Argentina Presidential and Legislative – October 27, 2019 and Provincial – Throughout the year (next up: Santa Cruz on August 11, 2019)

Freedom House Rating: Free – Government Type: Presidential Republic

On the presidential front: Incumbent Maucirio Macri from the center-right Cambiemos – the first non-Peronist since 1928 to complete a presidential term – faces off against former president Cristina Fernández de Kirchner, who surprised everyone by announcing that she was running for vice president on a ticket headed by Alberto Fernández. The election could go either way. Macri has had difficulty delivering on his economic promises, while Kirchner faces criminal charges related to corruption during her time in office. Provincial elections are also taking place throughout the year. Peronists have done well in the provincial polls held thus far.

Uruguay General – October 27, 2019

Freedom House Rating: Free – Government Type: Presidential Republic

Nicknamed the “Switzerland of South America,” Uruguay is wealthier than the its neighbors and politically neutral. The three major parties are the center-left and social democratic Frente Amplio (Broad Front) coalition, the center-right National Party (PN), and the liberal Colorado Party (PC). FA holds a razor-thin majority in the General Assembly, with 16 out of 31 Senate seats and 50 out of 99 seats in the Chamber of Deputies. It has had a majority in the General Assembly and held the presidency since 2005. President Tabaré Vázquez, who was elected in 2014 and had also been president from 2005 to 2010, is not able to run this year because the constitution does not allow consecutive terms. Corruption allegations and slow economic growth could hurt FA’s chances in these elections. During the June 30, 2019 primaries – in which voters also express a preferred party – FA received only 23.6 percent of the vote, with PN winning 41.6 and PC picking up 16.8.

Colombia Local – October 27, 2019

Freedom House Rating: Partly Free – Government Type: Presidential Republic

Local elections will be an important test for center-right President Iván Duque, elected last year with the backing of a range of political parties across the ideological spectrum. Duque has had difficulty passing legislation due to gridlock in Congress. Colombia has seen an uptick in violence ahead of these elections.

Haiti Local and Partial Parliamentary (one third of the Senate and the entire lower house) – Due October 2019

Freedom House Rating: Partly Free – Government Type: Semi-Presidential Republic

Haiti is in a political crisis.
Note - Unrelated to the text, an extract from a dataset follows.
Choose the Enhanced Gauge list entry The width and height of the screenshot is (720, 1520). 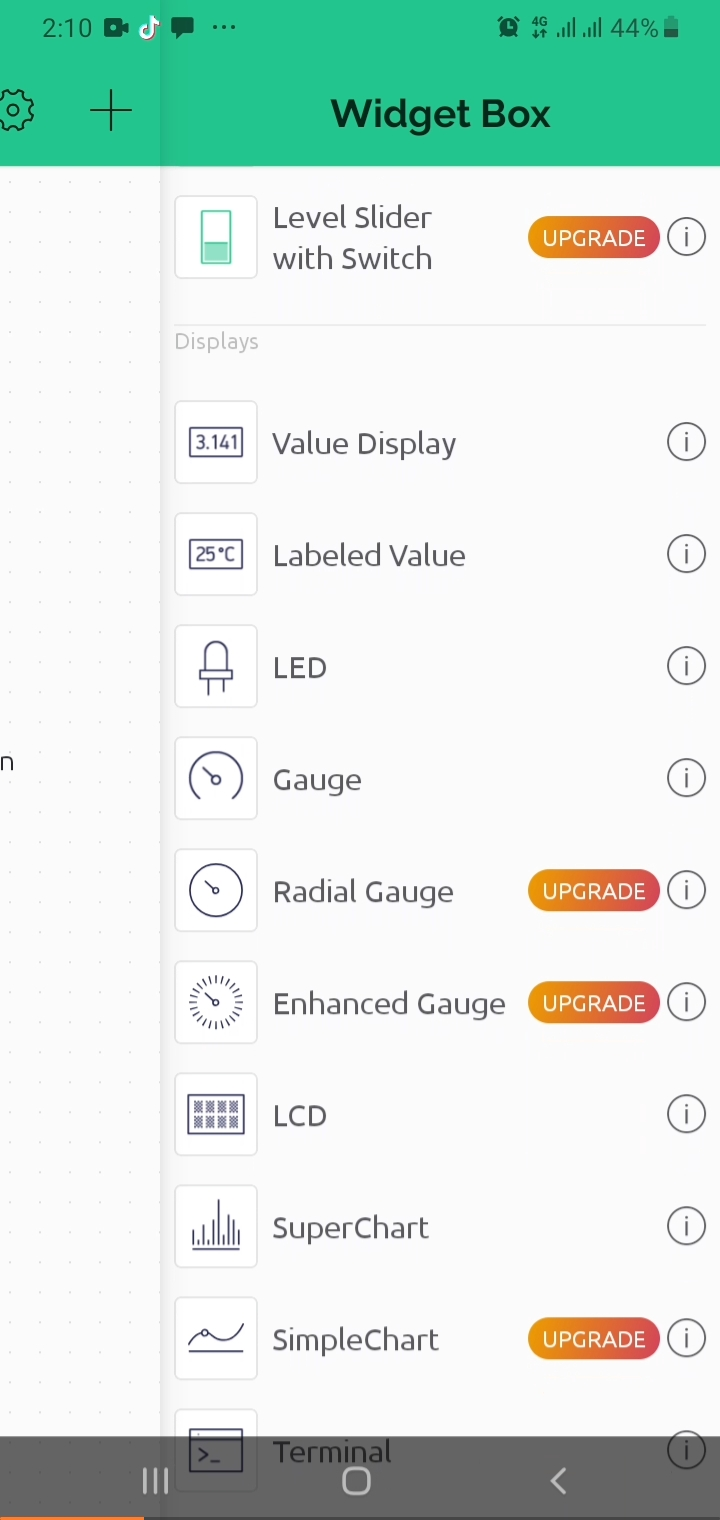[x=388, y=1003]
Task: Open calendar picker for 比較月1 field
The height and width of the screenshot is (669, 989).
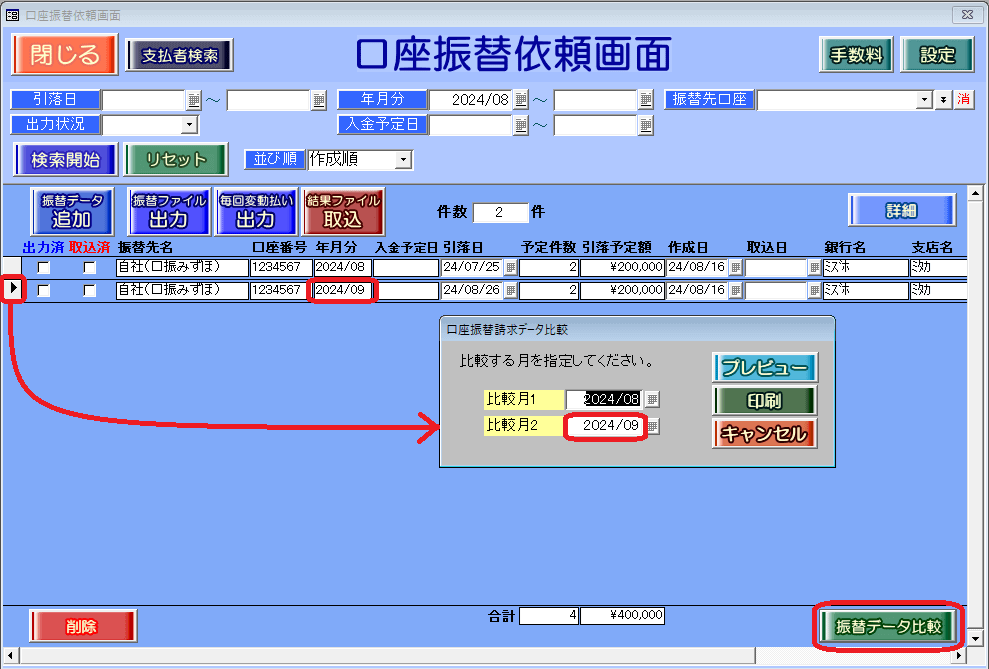Action: pyautogui.click(x=652, y=399)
Political chaos related to allegations of fraud followed Haiti’s presidential 2015 election. A commission found that the election had indeed been fraudulent, and ordered a re-reun, which had only 18 percent turnout. President Moïse Jovenel was elected with 56 percent of ballots cast. The opposition alleged fraud once again, but an election tribunal conducted an investigation and certified the results. Violent protesters have demanded the president’s ouster. The 2015-2016 parliamentary elections were also marred by significant fraud. The country is currently without a government as opposition lawmakers have blocked multiple attempts to ratify a new prime minister.

Guyana Snap Parliamentary – November 2019 (tentative)

Freedom House Rating: Free – Government Type: Parliamentary Republic

Guyana is on the cusp of potentially seismic economic changes due to the discovery of oil. The country could soon go from South America’s second-poorest to a petrostate as rich as Qatar. Both of Guyana’s major parties naturally want to be in power when the oil money starts coming in. Guyana is in a state of political turmoil. In December 2018, the government of David Grangers’s People’s National Congress lost an unprecedented no-confidence motion. Snap elections were supposed to happen within three months but litigation has delayed the process. Although there have been attempts to create multiethnic parties, Guyana’s political fault lines tend to be ethnic. The main opposition People’s Progressive Party (PPP), mostly an Indian-Guyanese party that espouses communism as its ideology, was in power from 1992-2015. Granger’s party – ideologically socialist – is mostly supported by Afro-Guyanese. 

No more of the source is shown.